:: Work order ::
Take the data below and repeat it exactly.

:: Dataset entries ::
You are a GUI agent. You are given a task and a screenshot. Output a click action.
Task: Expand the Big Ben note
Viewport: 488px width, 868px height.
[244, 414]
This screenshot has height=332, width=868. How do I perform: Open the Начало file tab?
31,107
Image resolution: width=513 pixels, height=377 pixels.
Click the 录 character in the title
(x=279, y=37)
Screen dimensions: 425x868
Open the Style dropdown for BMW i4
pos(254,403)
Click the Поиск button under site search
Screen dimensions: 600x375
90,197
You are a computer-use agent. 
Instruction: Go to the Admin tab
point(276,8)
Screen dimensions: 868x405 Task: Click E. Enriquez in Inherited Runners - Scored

:: Result for this exercise ::
You are a GUI agent. You are given a task and a screenshot. Output a click action.
Task: Expand the Big Ben note
Viewport: 488px width, 868px height.
[244, 414]
This screenshot has height=332, width=868. How do I perform: Open the Начало file tab?
31,107
Image resolution: width=513 pixels, height=377 pixels.
Click the 录 character in the title
(x=279, y=37)
Screen dimensions: 425x868
Open the Style dropdown for BMW i4
pos(254,403)
Click the Поиск button under site search
Screen dimensions: 600x375
90,197
You are a computer-use agent. 
Instruction: Go to the Admin tab
point(276,8)
Screen dimensions: 868x405 Task: Click E. Enriquez in Inherited Runners - Scored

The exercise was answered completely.